With that said - the death toll clearly is high in Iraq due to America's invasion and occupational aftermath.

I saw it coming - America could not stop (or did not wish to stop) Albanian Muslims from killing and driving out a quarter of a million Christian Serbs from Kosovo so I could not see how they would have prevented the rise in communal violence in Iraq from coming about. I used to laugh and fight vigorously with the idiot Bushbots on Freerepublic who kept bringing up Germany and Japan as reasons why Iraq would turn out the same.

"The desire to rule is the mother of heresies." -- St. John Chrysostom

Destro  posted on  2007-03-31   11:44:32 ET  Reply   Trace   Private Reply  


#23. To: AGAviator, scrapper2, Destro, ALL (#21)

"And the fact that the other 13%, who were RANDOMLY not asked, should have been able to provide death certificates 92% of the time ... if the study is valid ... is BASIC STATISTICS."

That's not how basic statistics works, numbskull.

Yes it is, AGAviator. The 87% are a RANDOM sample from a group of about 600 claiming deaths. Actually, a very big sample from that group. STATISTICALLY, what holds true for them should hold true for the 13% which were not sampled. If 92 percent of the 87% could supposedly provide death certificates, then BASIC STATISTICS tells us that about 92% of the 13% should also have been able to provide death certificates. To claim otherwise is to display ignorance.

"The first John Hopkins study concluded that less than 100,000 of the 655,000 died in that first year"

No it did not conclude that. Another lie.

"You are wrong. Haven't you read the second study? It states "In 2004 we estimated that somewhere in excess of 100,000 deaths had occurred from the time of the invasion until August 2004."

You can't even read, then you try to bluster your way out of it by lying.

Saying that "somewhere in excess of 100,000 deaths had occurred" does not equate to saying "the first John Hopkins study concluded that less than 100,000 of the 655,000 died in that first year"

In fact, it says precisely the opposite.

Sure thing, AGAviator. You go on believing that. Just like you INSISTED that this graph

shows housing prices dropped 16% between 2005 and 2006.

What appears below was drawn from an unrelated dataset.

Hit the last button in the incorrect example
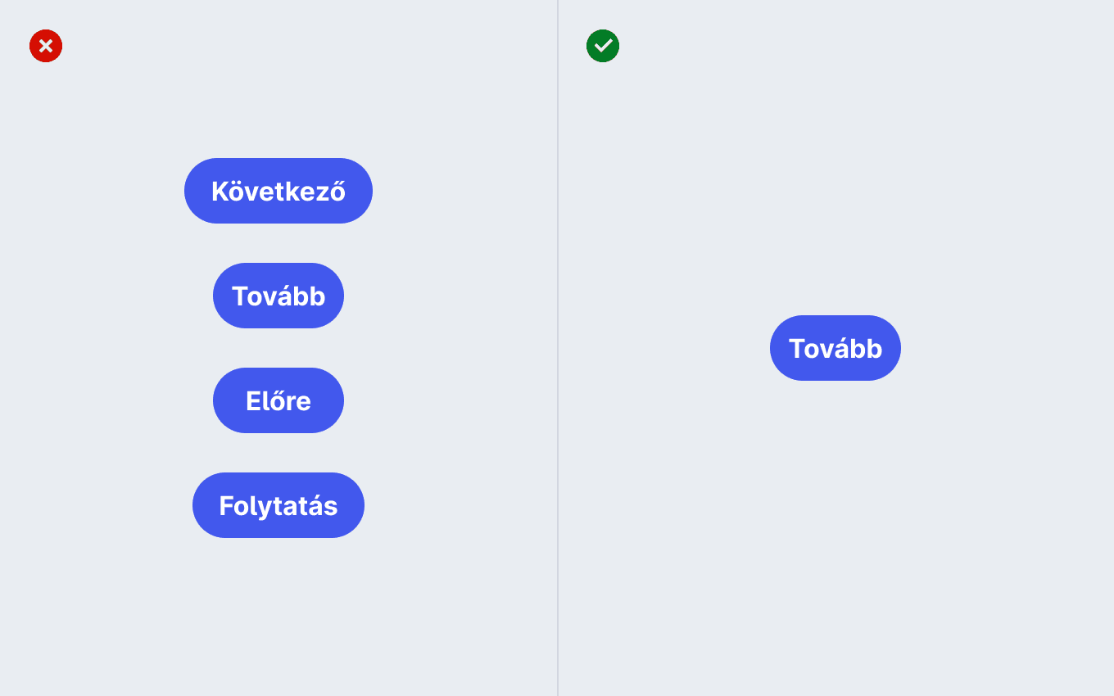 click(x=279, y=505)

"Using data from the 2006 survey to look at the time included in the 2004 survey, we estimated that the number of excess deaths during that time was about 112,000" blah blah blah

Do you know the difference between "in excess" and "less than," dummy?

So how many do you think the second John Hopkins study claim died in the first year after the invasion began, AGAviator? 112,000? 2/3rds of 112,000? Just what is your number, AGAviator?

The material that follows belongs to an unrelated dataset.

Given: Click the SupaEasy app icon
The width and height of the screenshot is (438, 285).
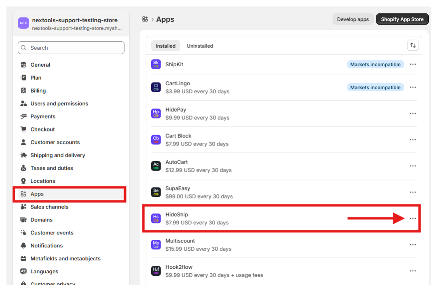Looking at the screenshot, I should (156, 192).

you now retreat to your fall-back position of "The media hates Bush."

So are you now claiming the media decided not to report the deaths of hundreds of thousands in places like Anbar because they love Bush? ROTFLOL!

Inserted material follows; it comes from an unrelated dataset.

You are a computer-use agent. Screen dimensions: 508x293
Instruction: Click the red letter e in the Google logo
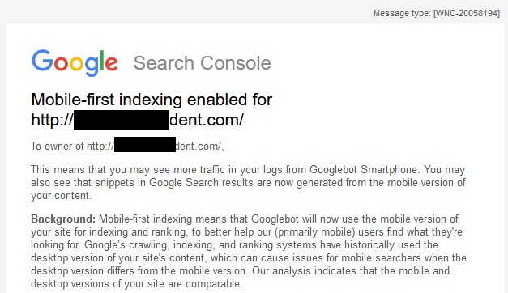click(x=112, y=63)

During times of war and social chaos no one is going to greatly notice less than a 1% change.

Why 1%? Why not 2%? Why not 3%?

Do you think no one greatly noticed the loss of 2% of Germany's population?

Or 2% of Japans?

And look at the destruction that was necessary to kill 2% of those populations.

Virtually every city in those countries was FLATTENED.

That is not the case in Iraq.

The JH definition of "excess deaths" is not limited to people who are killed by military action, brainless troll.

The JH definition says that almost all of those 655,000 were killed by VIOLENCE.

Now you want us to believe that thugs with guns, not bombs, have killed 2% of the population. And no journalist noticed? No one documented this slaughter?

ROTFLOL!

I've already cited the cities where there has been violence that regularly makes the headlines.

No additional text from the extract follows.